Here are two covers for the same novel. This first one is in e-book format and can be purchased here at Amazon   




This is the same book with a different cover for you print lovers out there and can be purchased here at

Chapter one
Sheriff Cole Walker shifted his aching butt in the saddle and flicked the reins. “Come on, Scout. We’re home.” He urged the horse onto the hard-packed dirt street of Cold Creek.

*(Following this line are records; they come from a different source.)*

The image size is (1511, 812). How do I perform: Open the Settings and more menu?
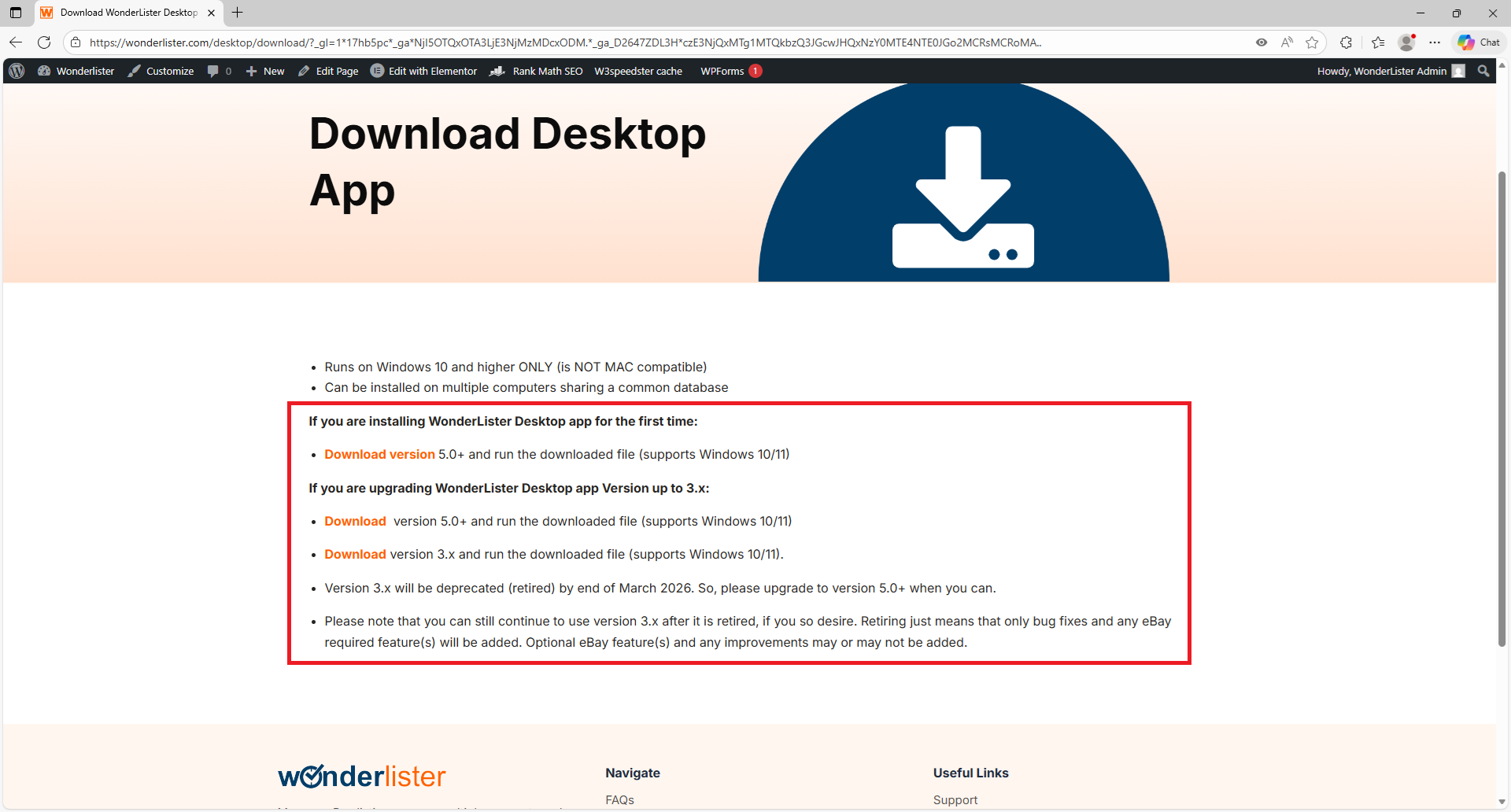tap(1435, 42)
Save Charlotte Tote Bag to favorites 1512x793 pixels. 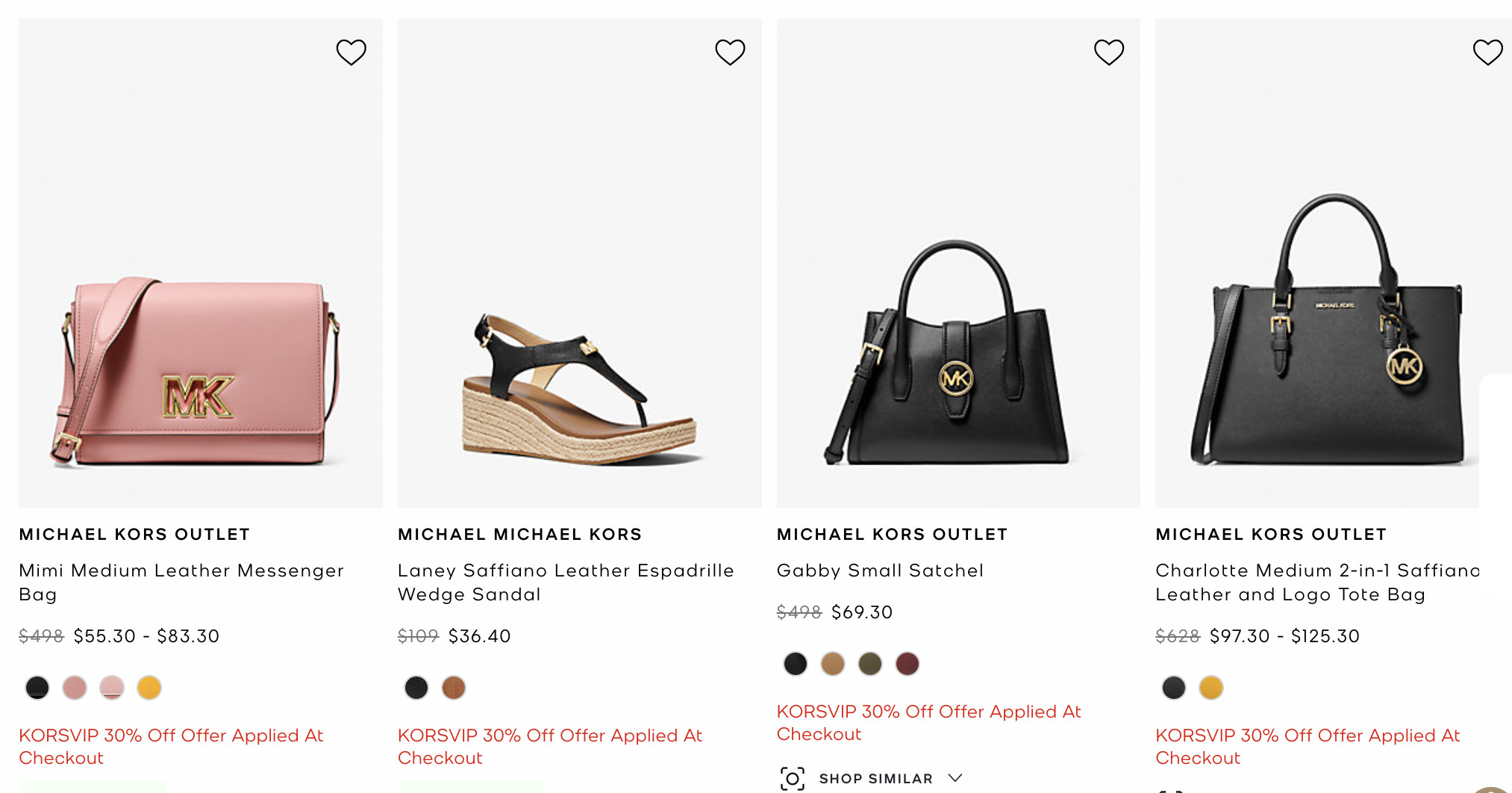click(x=1487, y=52)
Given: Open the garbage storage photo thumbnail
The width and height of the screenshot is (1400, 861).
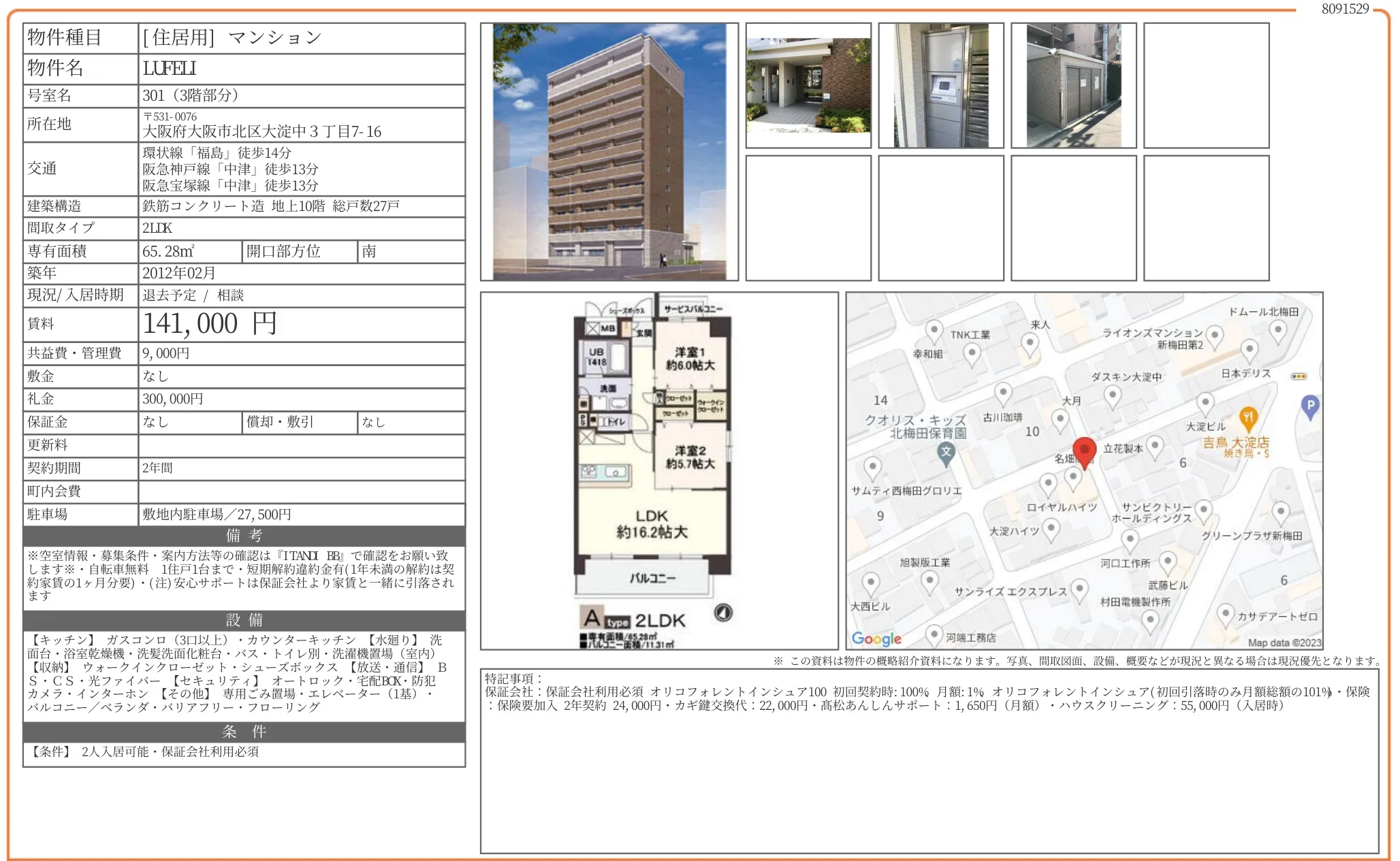Looking at the screenshot, I should click(1073, 85).
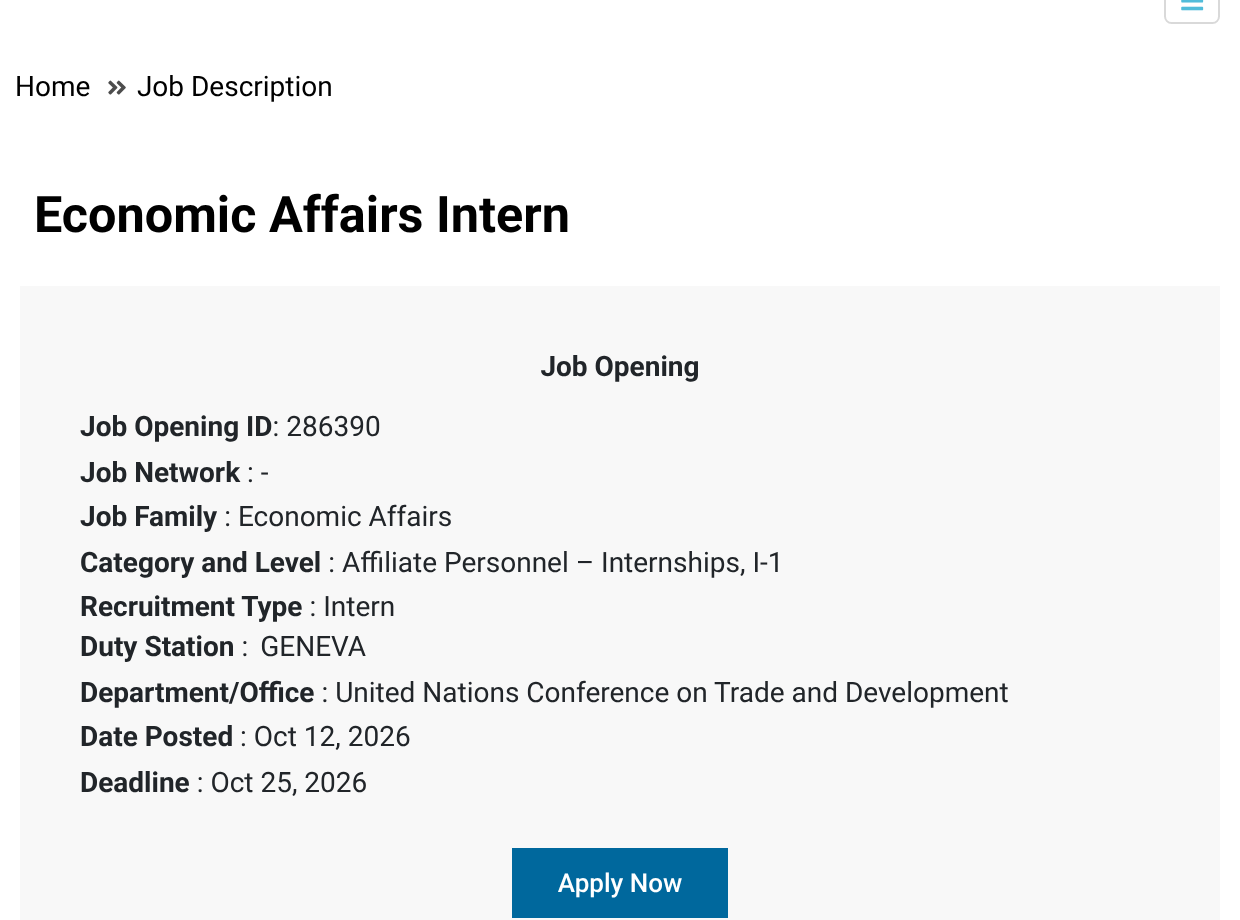
Task: Click the Job Network label
Action: pos(160,472)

He left Scout with the Smithy and crossed the street, pausing briefly to stretch his long legs. Opening his office door, he breathed in the heady aroma of the fried chicken and biscuits left on his desk by Old Baldy. The cook at the Sundance Saloon really knew how to do up chicken, all tender and smackin’ good. Licking his lips, he headed for the food basket.
He pulled up short. “What the ….?” Thumbing back his Stetson, he stared at the half-eaten chicken pieces and crumbs littering the desktop and floor. “Who the heck ate my lunch? Someone’s sure in for a passel of trouble.” 
Cole checked the two jail cells in the back room. Still empty. Maybe a hard-luck case decided to sneak upstairs to his living quarters and get cozy at his expense. He took the steps two-at-a-time.
“Dang it! This sure galls me after spending two nights sleepin’ under the stars.” The steps groaned as he stomped back downstairs. He jammed his hat on the wall-peg by the door then ran his fingers through his sweaty dark hair, not relishing the notion of fetching more food in this heat. Baldy would probably ring his ears off, too. He’d rather starve than listen to the old coot, no matter how tasty his chicken and fixin’s.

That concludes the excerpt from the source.